I think scriptwriters and audiences become more savvy every five years or so. People know now that you can’t use a computer to zoom in, remove the side of a building, and see what’s inside the cash register on the first floor using the surveillance camera footage from the ATM across the street. You don’t really see cops picking up firearms at the scene of a crime by sticking pencils in gun barrels anymore. It doesn’t happen every day, but occasionally there’s an acknowledgement on television that New York and California aren’t populated solely by white people. And while most of us know that you can’t outrun an explosion, or that in space no one can hear your starship engines scream, those tropes are so ingrained in cinema that they’re kind of charming.
But realistic portrayals of the business of publishing or writing fiction? Forget about it. I can’t think of a film this year that got it right. My biggest problem with Paul wasn’t that the laughs per minute ratio was distressingly low. It rankled me that not only was Nick Frost’s character able to find instant success with a fictionalized retelling of the events from the film, but that as an aspiring science fiction writer he could find any fulfillment in the result. Friends With Benefits exists in a fantasy world where the number of people who read magazines is actually greater than the number of staff members they annually let go. And the minutiae of the writing life as portrayed in Young Adult stuck with me like a kernel of popcorn between the teeth. It just doesn’t make sense that Theron’s character would be ignorant of the basic economics of bookselling, or that her process– eavesdropping on teenagers to get inspiration for dialogue– should be portrayed as a shameful shortcut for imagination.
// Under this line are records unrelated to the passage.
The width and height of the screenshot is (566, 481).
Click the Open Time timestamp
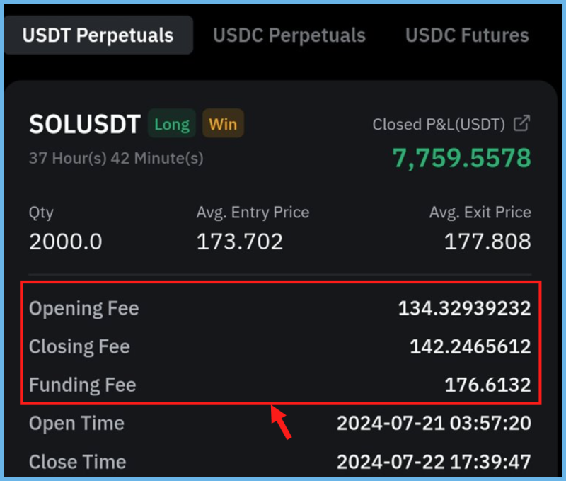click(x=434, y=423)
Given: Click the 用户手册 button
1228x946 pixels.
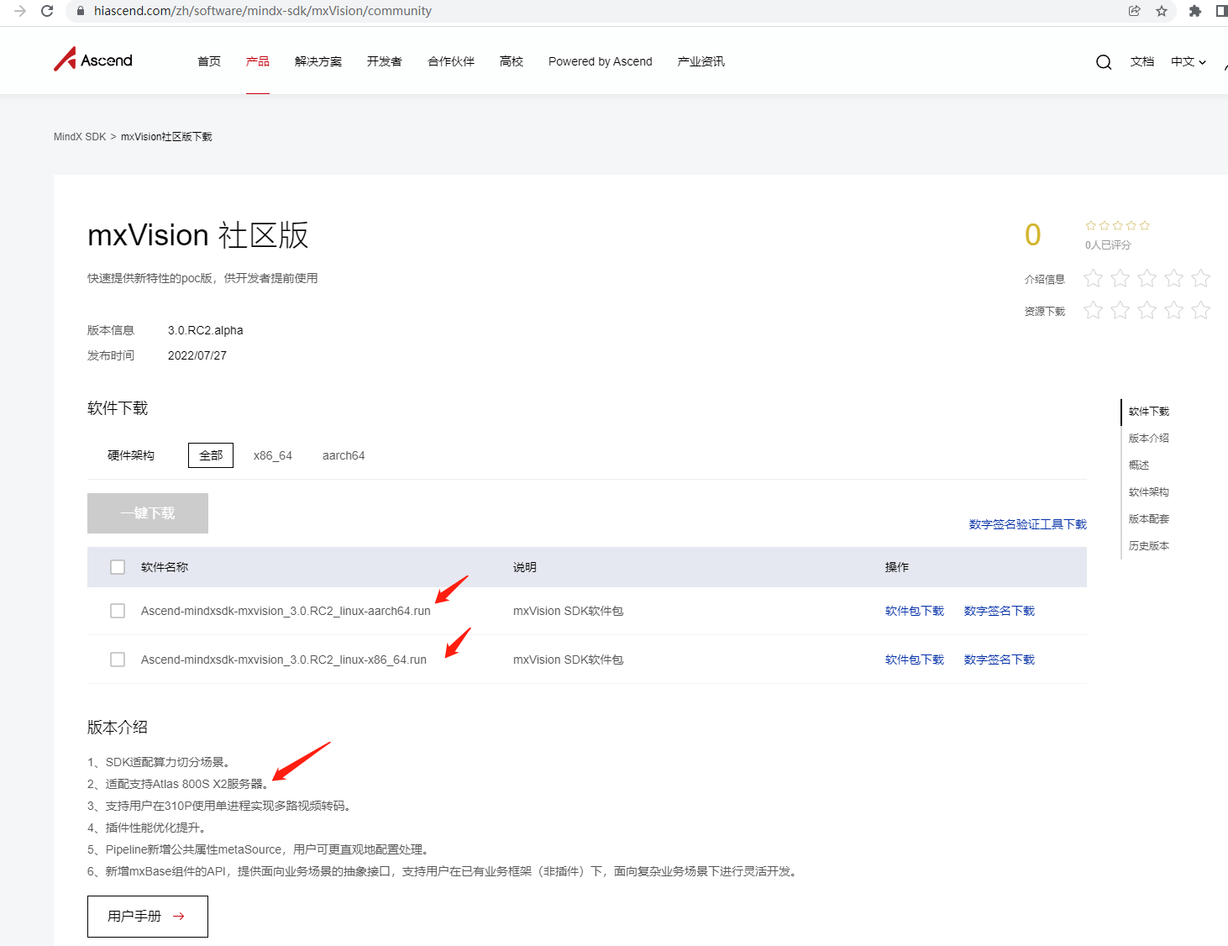Looking at the screenshot, I should [148, 916].
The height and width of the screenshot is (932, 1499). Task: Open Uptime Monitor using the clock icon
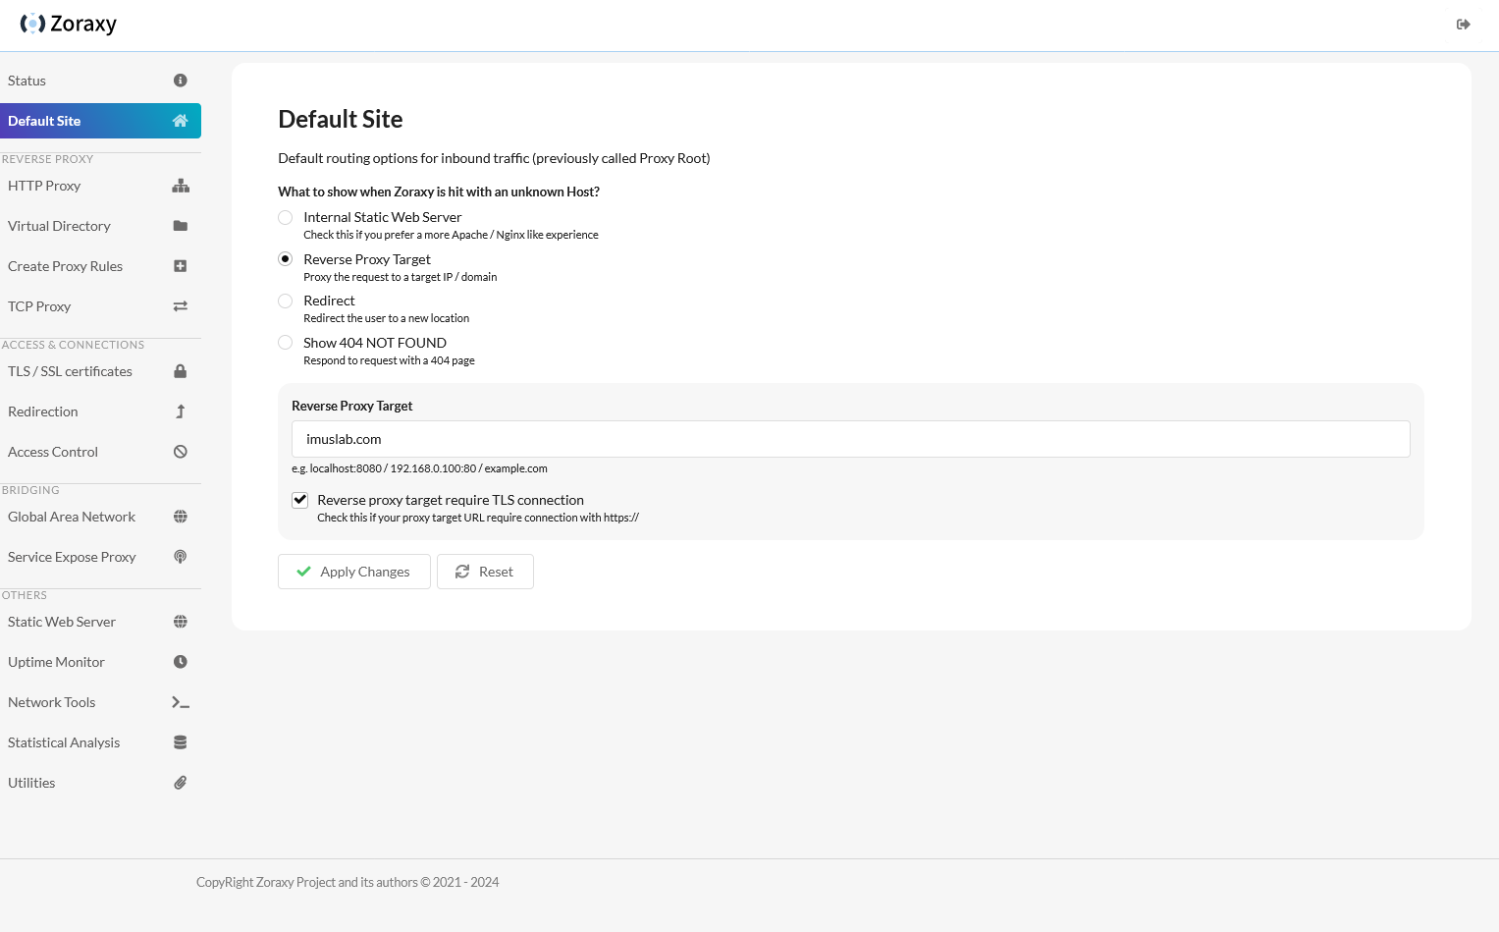[180, 661]
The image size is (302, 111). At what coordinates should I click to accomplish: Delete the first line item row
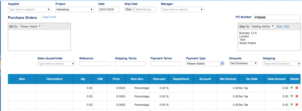coord(297,88)
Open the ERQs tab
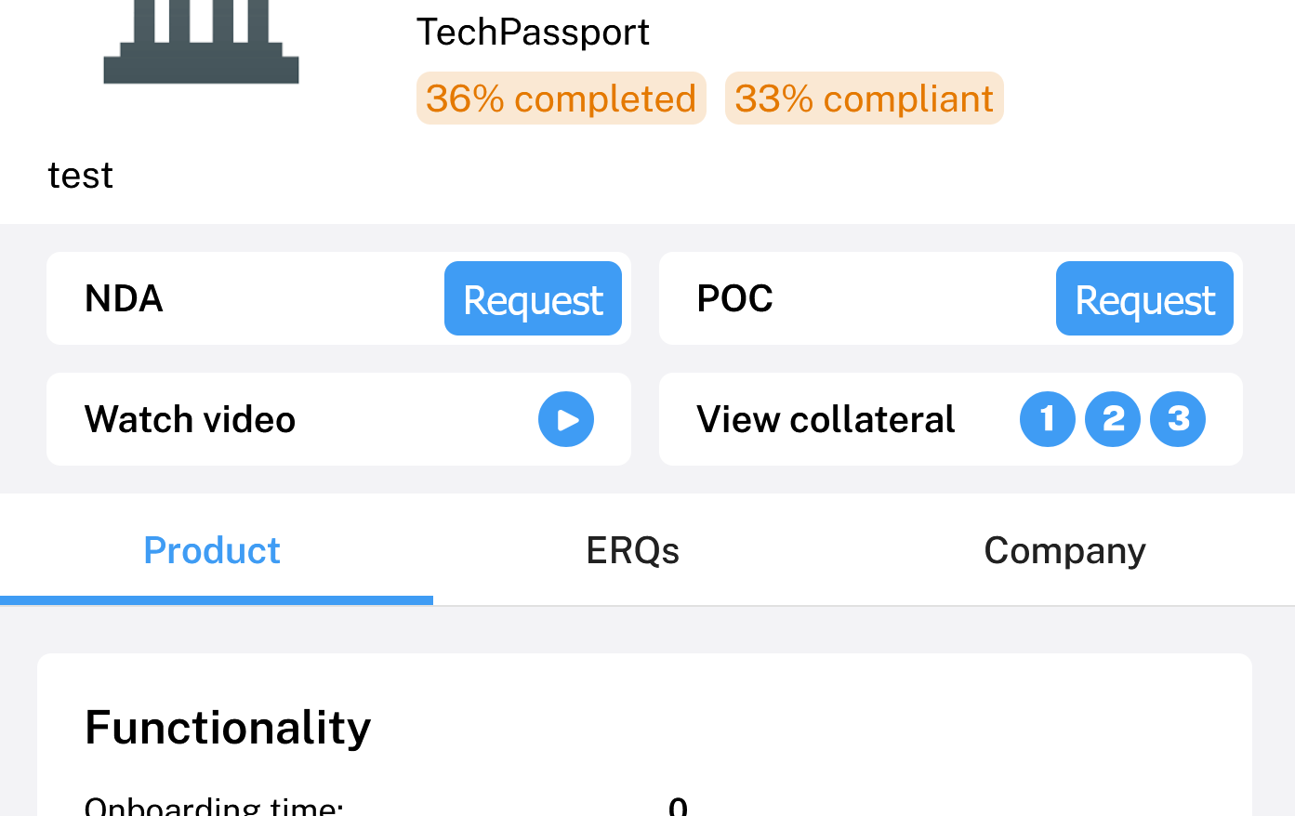Screen dimensions: 1295x816 coord(632,550)
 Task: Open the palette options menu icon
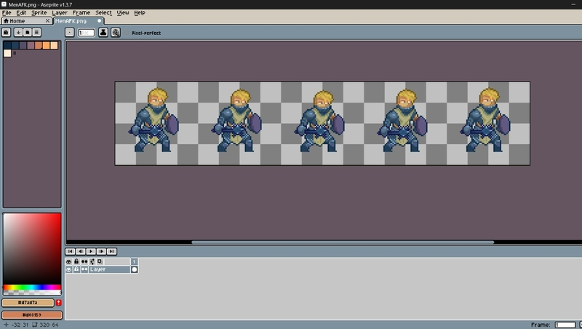pyautogui.click(x=36, y=33)
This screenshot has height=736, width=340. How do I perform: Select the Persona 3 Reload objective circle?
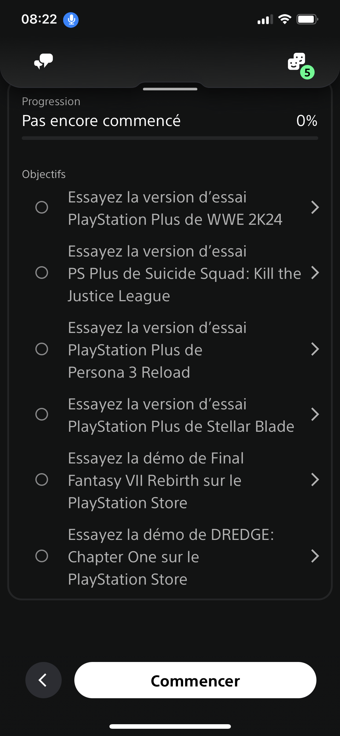click(x=42, y=349)
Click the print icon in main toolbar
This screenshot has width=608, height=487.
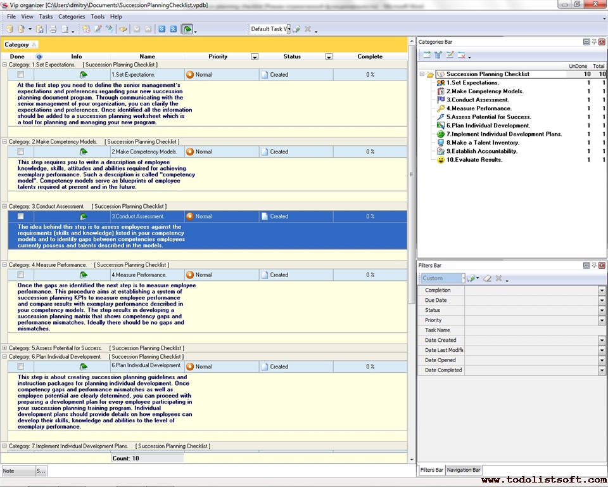coord(53,29)
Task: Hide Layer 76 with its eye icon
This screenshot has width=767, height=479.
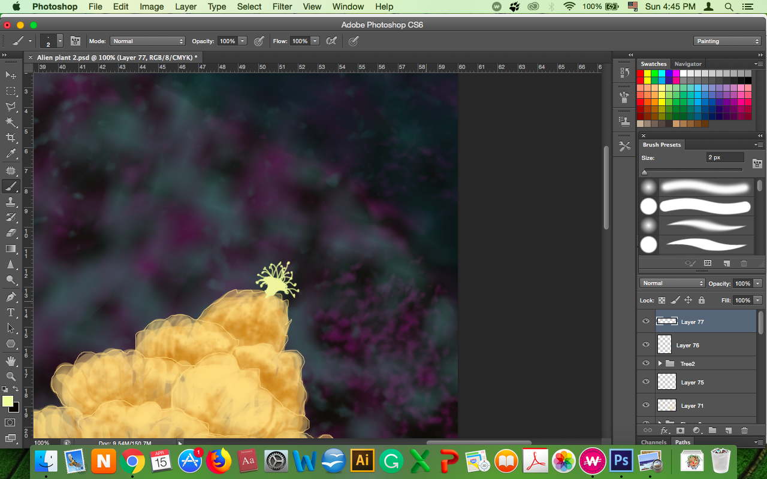Action: click(x=646, y=345)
These aren’t the most significant flaws in the plot, and at least one point of the story rings true. Judging from the narration of excerpts from her work in progress, there’s a reason Theron’s books aren’t selling. But I couldn’t help coming back to those little misassumptions, and pulling at those bleeding threads was all it took to begin an escalating erosion of goodwill. I don’t expect Hollywood to understand what it’s like to be a struggling writer of books anymore than I trust movies or television to provide a realistic portrayal of the physical effects of alcohol abuse. But there’s a deliberate care evident in Young Adult’s happy-go-lucky misanthropy, and it’s a shame to have it unravel due to rote story contrivances and sloppy attention to detail.